重要なポイントを伝えるタイミングで、アゴを締めつつ言い切るのです。

すると視線が下がり、その先にいる学習者は「えっ、俺に言ってんの……」という緊張感を得ながら、そのメッセージを図らずもキャッチします。

重要な情報にだけアゴ引きアクションを使用すれば、表現に抑揚がつきます。
それが教える人物の目ヂカラとなって、学び手の気持ちを引き締める結果になります。

 

[カード情報]

効果:集中力

問い:学習相手に情報を飲み込ませるには…?

答え:語り終えた際に少しアゴを引き、視線を学習者へ投じる

解説:学習ポイントを言い切るタイミングで、視線を学習者へ向けて間を入れます。
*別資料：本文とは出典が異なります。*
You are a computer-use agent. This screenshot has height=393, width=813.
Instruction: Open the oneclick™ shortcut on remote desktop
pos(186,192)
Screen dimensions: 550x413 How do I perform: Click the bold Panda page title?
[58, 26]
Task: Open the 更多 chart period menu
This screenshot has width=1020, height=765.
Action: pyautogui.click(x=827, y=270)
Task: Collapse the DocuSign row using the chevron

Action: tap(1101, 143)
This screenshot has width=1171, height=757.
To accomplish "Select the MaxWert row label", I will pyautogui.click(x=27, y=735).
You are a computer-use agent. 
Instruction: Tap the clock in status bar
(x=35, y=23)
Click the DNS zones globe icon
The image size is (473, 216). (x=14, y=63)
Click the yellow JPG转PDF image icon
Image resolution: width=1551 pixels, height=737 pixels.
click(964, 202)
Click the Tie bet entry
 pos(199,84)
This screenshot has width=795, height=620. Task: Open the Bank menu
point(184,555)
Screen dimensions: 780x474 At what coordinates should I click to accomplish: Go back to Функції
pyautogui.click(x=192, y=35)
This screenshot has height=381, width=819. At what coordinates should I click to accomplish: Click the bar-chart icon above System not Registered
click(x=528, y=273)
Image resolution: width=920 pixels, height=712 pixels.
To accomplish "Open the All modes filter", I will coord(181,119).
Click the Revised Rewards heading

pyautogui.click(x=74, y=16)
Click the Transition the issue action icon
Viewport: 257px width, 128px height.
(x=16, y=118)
教える人の自信ある動作が、聴き手へ視覚入りメッセージとして残ります。

期待変化:傾聴姿勢、学習意欲、短期記憶、関係性構築

 

ちなみに前回の第1弾も、同様にまとめておきます。

教えの中に「たとえばね……」とか「実はこんなことが……」など具体例や過去の事例があれば、その学び手の聴く姿勢が変わります。

おそらく話にドラマ性を感じるのでしょう。

さらにその題材がタイムリーであれば、学習内容への理解は深まります。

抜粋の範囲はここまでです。